▸ **STORED RECORDS**
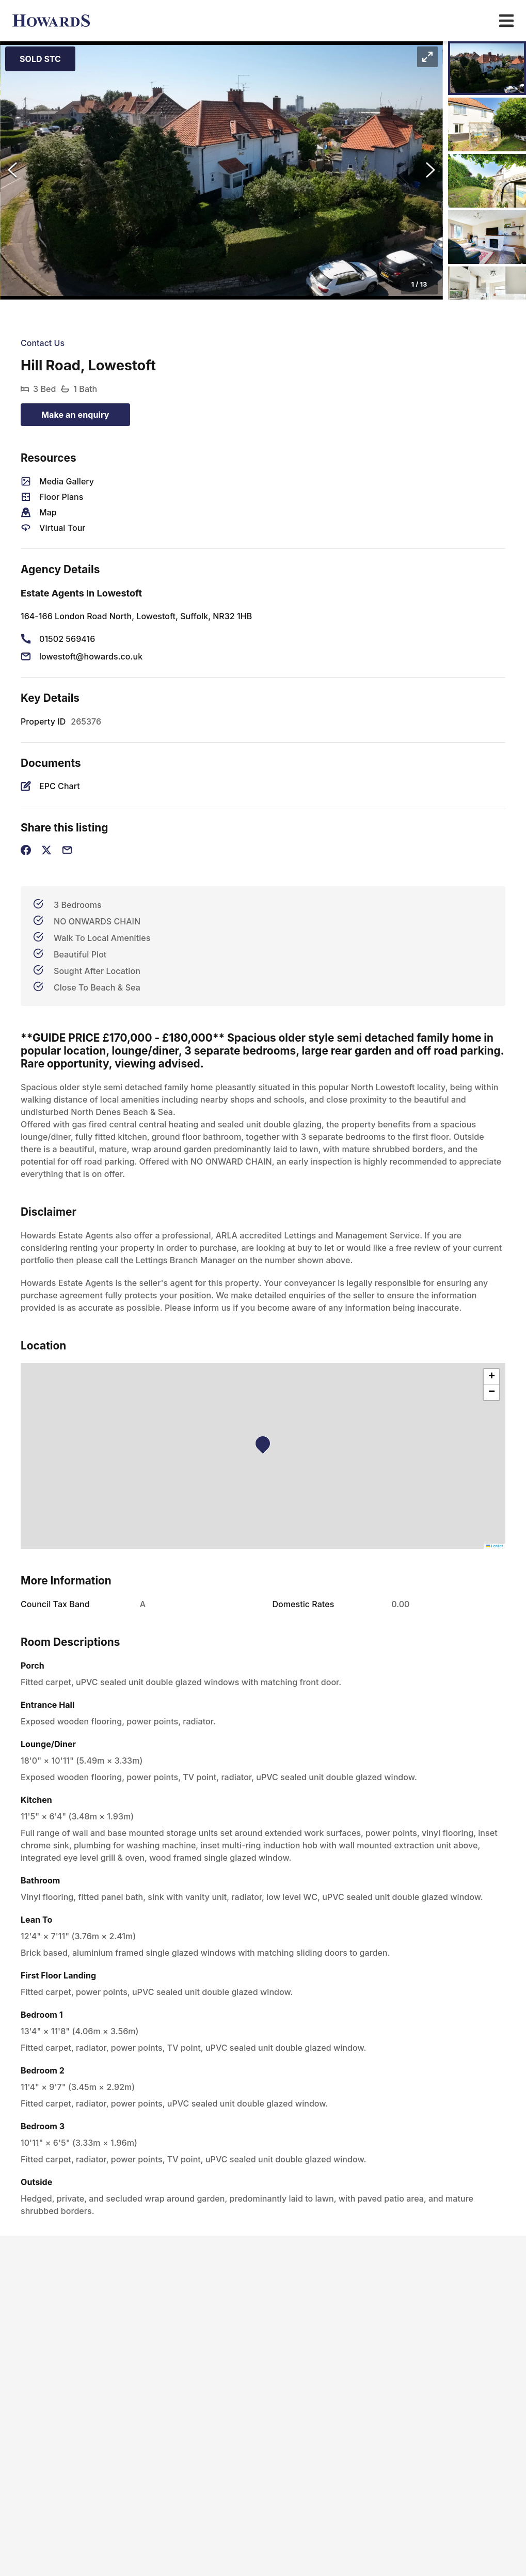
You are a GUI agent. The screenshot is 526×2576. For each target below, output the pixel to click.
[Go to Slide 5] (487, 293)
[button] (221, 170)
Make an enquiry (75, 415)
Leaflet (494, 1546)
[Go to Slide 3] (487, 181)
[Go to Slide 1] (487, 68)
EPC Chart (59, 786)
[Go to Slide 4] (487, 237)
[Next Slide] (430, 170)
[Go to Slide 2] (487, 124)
--
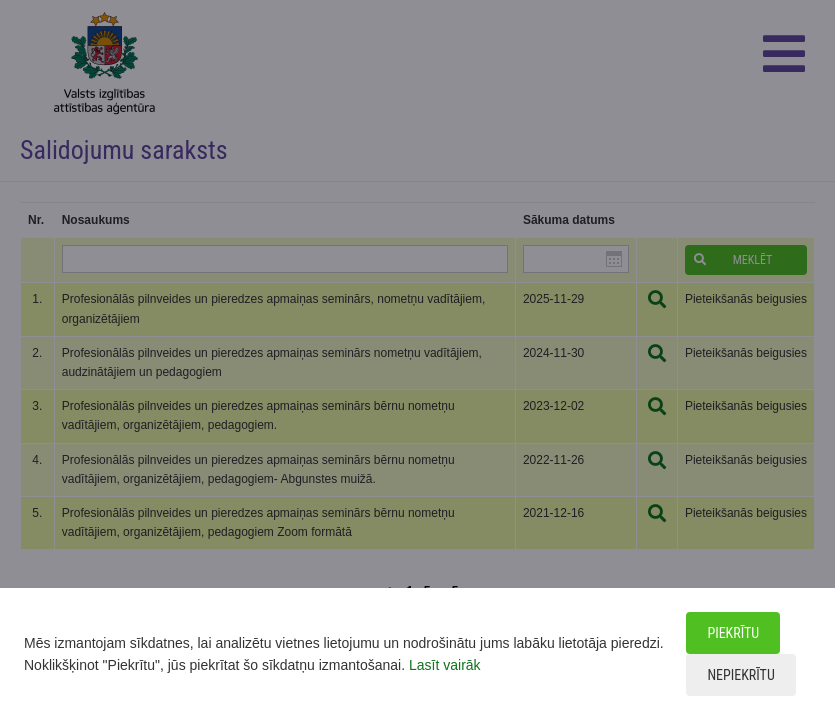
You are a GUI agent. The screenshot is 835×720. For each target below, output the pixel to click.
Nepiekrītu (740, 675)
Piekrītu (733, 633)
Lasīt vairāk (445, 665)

▸ **WHAT TO DO**
Extract every line of the data above that contains the string "each", treating uppercase and lowercase as distinct.

▸ **WRITTEN SOLUTION**
You are a GUI agent. The screenshot is 526×2576. For each target below, output the pixel to click.
You are a GUI agent. The screenshot is 835×720. For each target below, output the pixel to click.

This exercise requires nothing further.